_ACTIVITY:_
In the records below, find the line containing "The height and", then copy that line and all lines after it, exactly, omitting every picture.

_TASK DATA:_
++++++++

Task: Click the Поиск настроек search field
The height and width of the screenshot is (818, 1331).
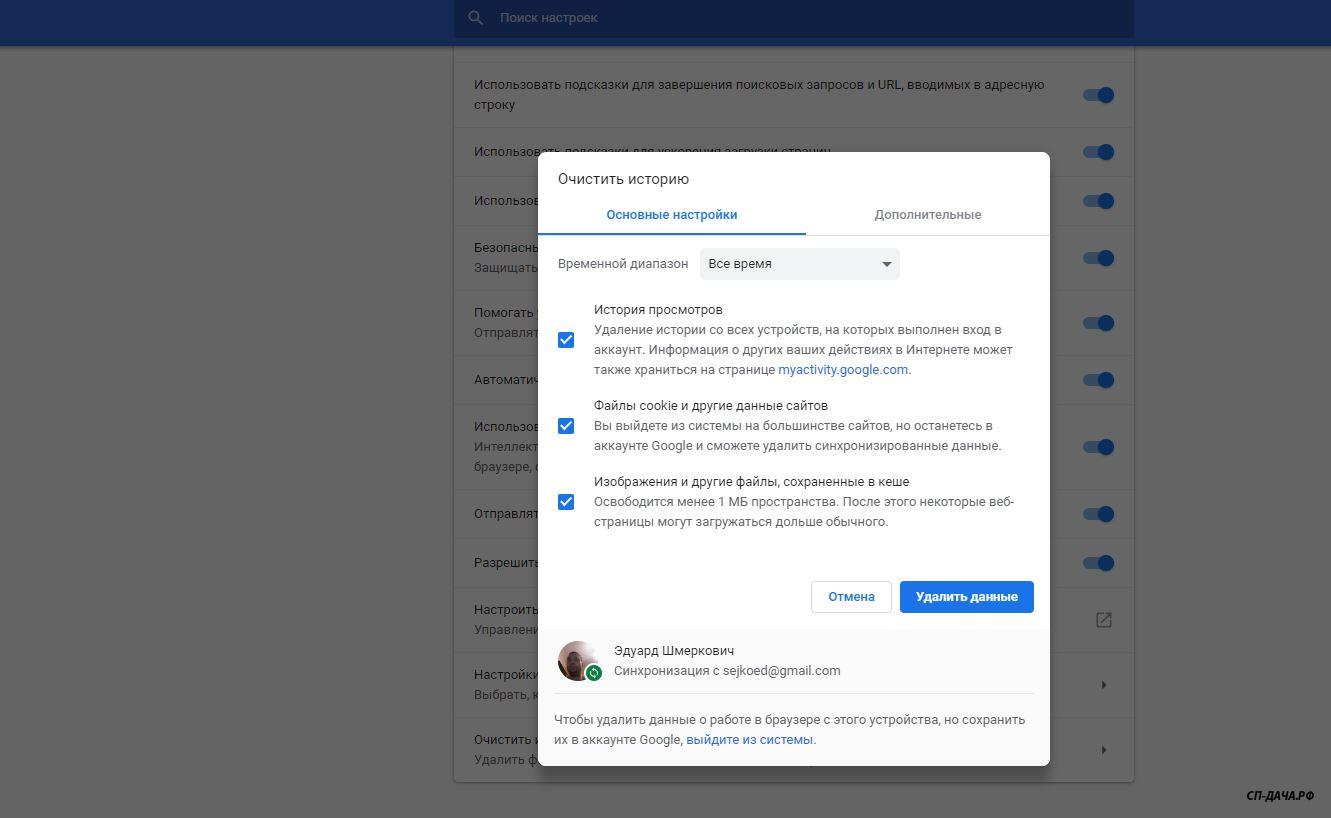Action: click(800, 18)
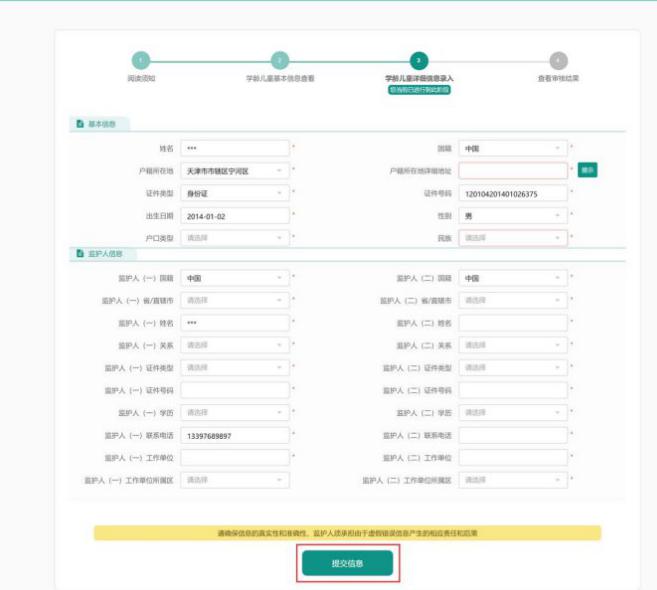Screen dimensions: 657x590
Task: Expand the 监护人(一)关系 dropdown
Action: click(x=235, y=345)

++++++++

_WRITTEN REPLY:_
The height and width of the screenshot is (818, 1331).
Action: click(800, 18)
Screen dimensions: 657x590
Task: Expand the 监护人(一)关系 dropdown
Action: click(x=235, y=345)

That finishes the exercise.